Las cinco monjas
supervivientes de la comunidad de Valdeflores, en Viveiro (Lugo), han arrojado
simbólicamente la toalla, clausurado el monasterio y depositado la llave de la entrada
en las oficinas del obispado de Mondoñedo-Ferrol. No se abre ahora para ellas
una nueva etapa de su vida monástica; o por lo menos, no se abre mucho. Se van
a Cangas de Narcea, Asturias, más lejos aún del mundanal ruido que la
instalación que ocupaban hasta ahora, un edificio antañón del siglo XV
declarado monumento histórico y bien de interés cultural, cosa que induce a
sospechar que la calefacción central brillaba por su ausencia, que para disponer
de agua caliente no bastaba con abrir el grifo correspondiente, y que las
noticias del mundo no llegaban a través de las telenoticias sino, en el mejor
de los casos, filtradas a través de la Hoja pastoral confeccionada en el
obispado de Mondoñedo-Ferrol y repartida con el correo ordinario a las
instituciones monásticas de la extensa diócesis.
Las reverendas,
todas ellas por encima de los ochenta tacos, ocupaban su vida ─en teoría─ en la
oración, el estudio y la confección de golosinas diversas. En la práctica se
añadía a estas actividades lo que la cronista Cristina Huete describe como un
«hervidero de rencillas».
Normal. Como en
todas partes. No han trascendido los motivos de las tales rencillas, solo que
había dos bandos enfrentados. No es probable que unas fueran indepes y otras
unionistas, unas de Messi y otras de Cristiano, unas de Feijoo y otras de
Cospedal, unas de Pedrerol y otras de la Morena, unas de Belén Esteban y otras
de Risto Mejide. Los motivos de roce podían ser muy otros, qué sé yo, la proporción
mayor o menor de canela a incluir en la receta de los almendrados. Siempre hay
alguna excusa para andar a la greña.
Las dominicas
dimitidas en bloque alegan que se les hacía imposible «encontrar nuevas
hermanas más jóvenes que revitalizaran la vida comunitaria.» Las candidatas a
revitalizar la vida conventual seguramente salían disparadas en busca de otros
horizontes cuando tropezaban con aquellos frentes rígidos de hermanas menos
jóvenes dispuestas a imponer por todos los medios sus propios criterios sobre
cómo han de hacerse las cosas.

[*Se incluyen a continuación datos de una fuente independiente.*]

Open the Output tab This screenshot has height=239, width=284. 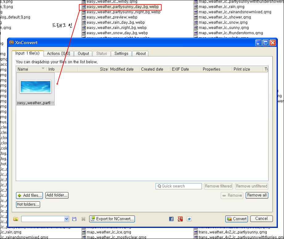[x=83, y=54]
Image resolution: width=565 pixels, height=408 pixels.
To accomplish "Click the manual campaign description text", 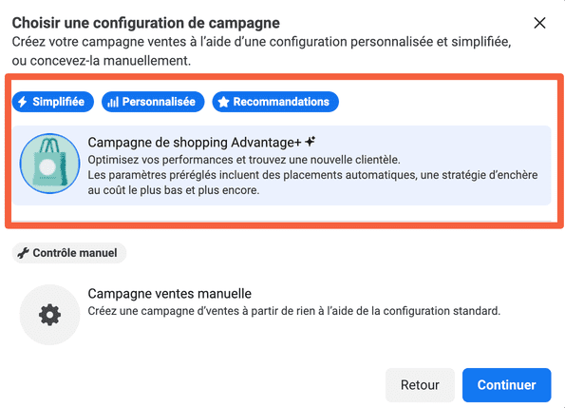I will tap(294, 311).
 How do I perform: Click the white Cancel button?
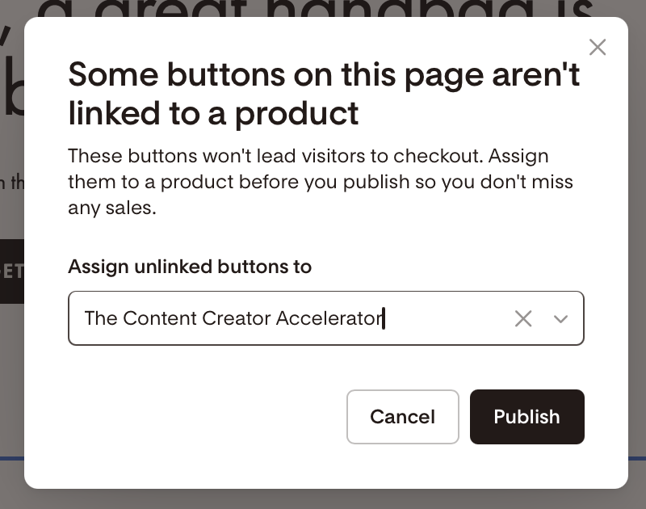(x=402, y=417)
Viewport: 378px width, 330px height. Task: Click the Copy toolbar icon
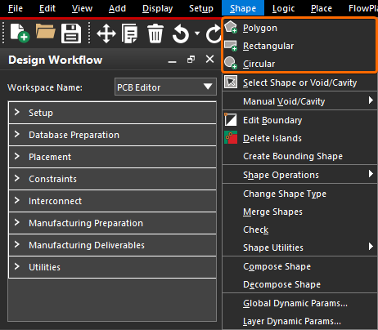tap(130, 33)
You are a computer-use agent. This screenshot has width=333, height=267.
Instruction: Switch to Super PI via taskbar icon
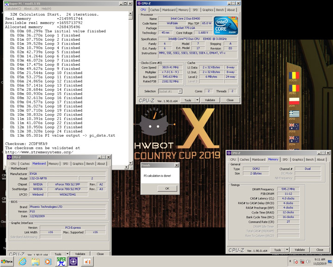coord(61,261)
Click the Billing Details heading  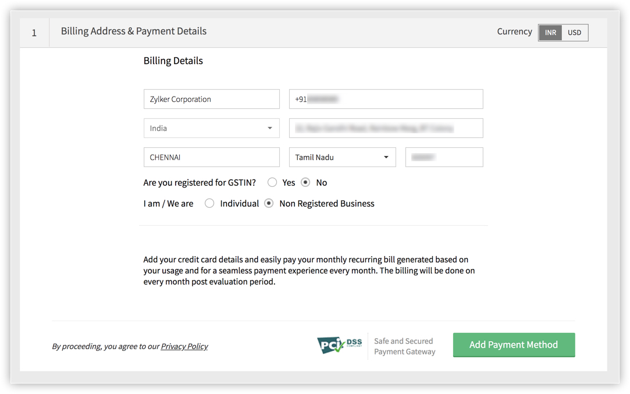pyautogui.click(x=173, y=61)
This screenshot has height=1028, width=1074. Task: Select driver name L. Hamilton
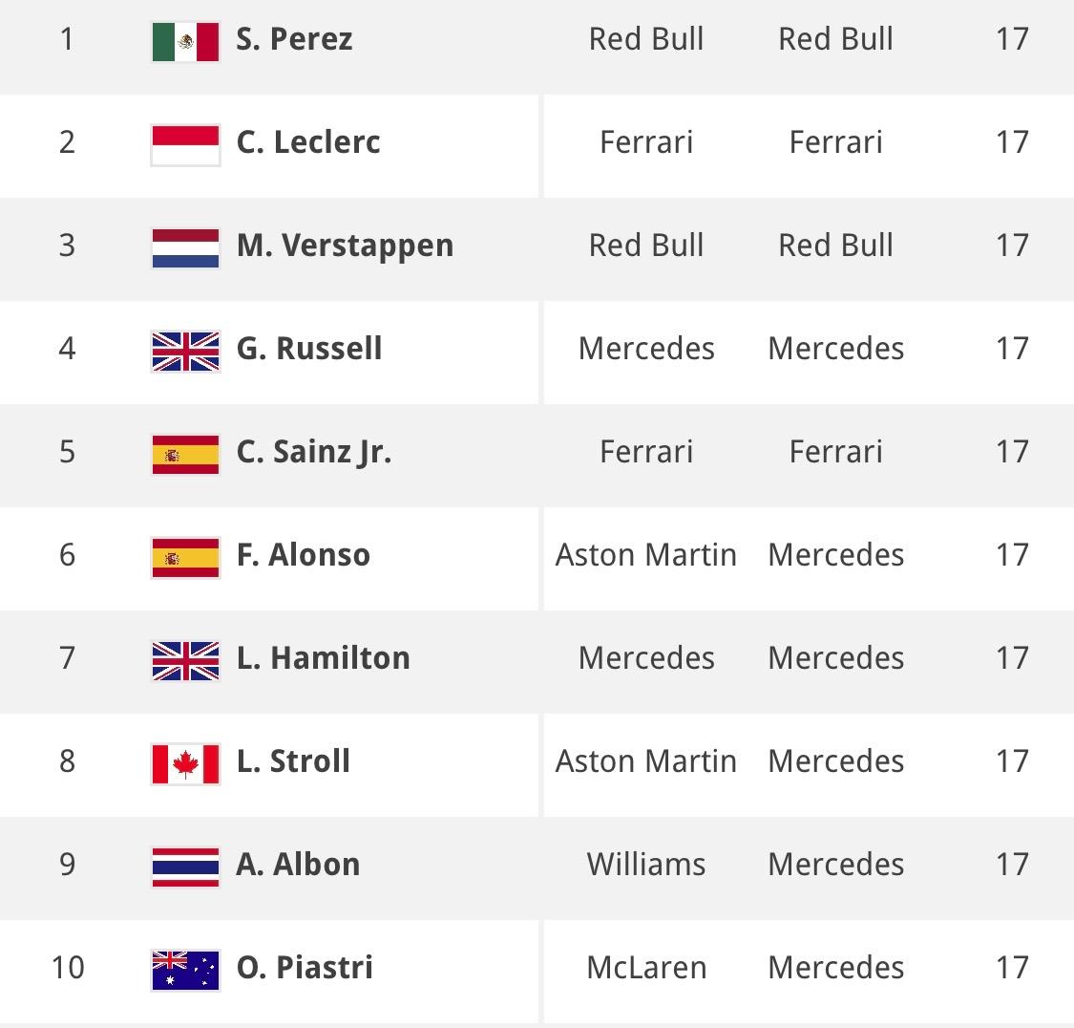323,658
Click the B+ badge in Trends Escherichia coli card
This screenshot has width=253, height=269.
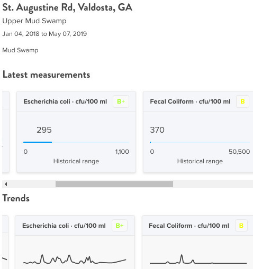click(x=120, y=226)
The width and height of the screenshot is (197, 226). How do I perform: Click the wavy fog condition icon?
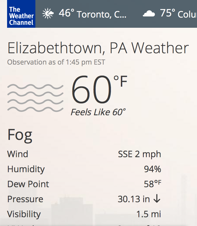[35, 98]
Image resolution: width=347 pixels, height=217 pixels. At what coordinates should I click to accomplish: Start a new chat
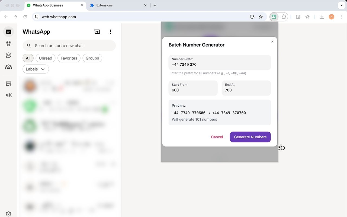coord(97,32)
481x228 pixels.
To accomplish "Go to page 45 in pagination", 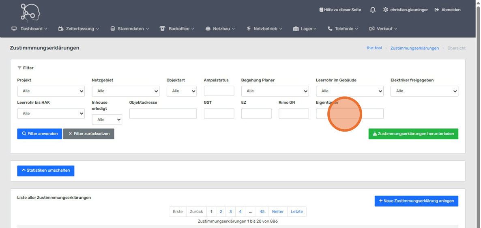I will tap(262, 212).
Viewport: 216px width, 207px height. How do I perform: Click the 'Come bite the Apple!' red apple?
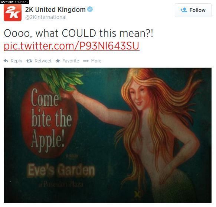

En las casas bien de Barcelona las señoras de
toda la vida encuentran el mismo problema con las chicas de servir. «El
servicio se está poniendo imposible» es frase que vengo oyendo generación tras
generación desde mi más remota infancia.
Es dudoso que el
traslado a Cangas de Narcea represente un alivio al espinoso problema de las
cinco religiosas. Si hemos de recurrir a argumentos de autoridad en este
asunto, Horacio ya dejó escrito que al viajero no le basta con cambiar de cielo,
sino que es necesario que cambie también de alma. Y Jean-Paul Sartre, aquel
gran bronquista, sacó como conclusión de sus numerosos rifirrafes con su entorno
inmediato (incluida la grande en todos los sentidos Simone de Beauvoir) que el
infierno son los demás. Así en café Flore de la Rive Gauche, como en el
convento dominico de Valdeflores, en Viveiro.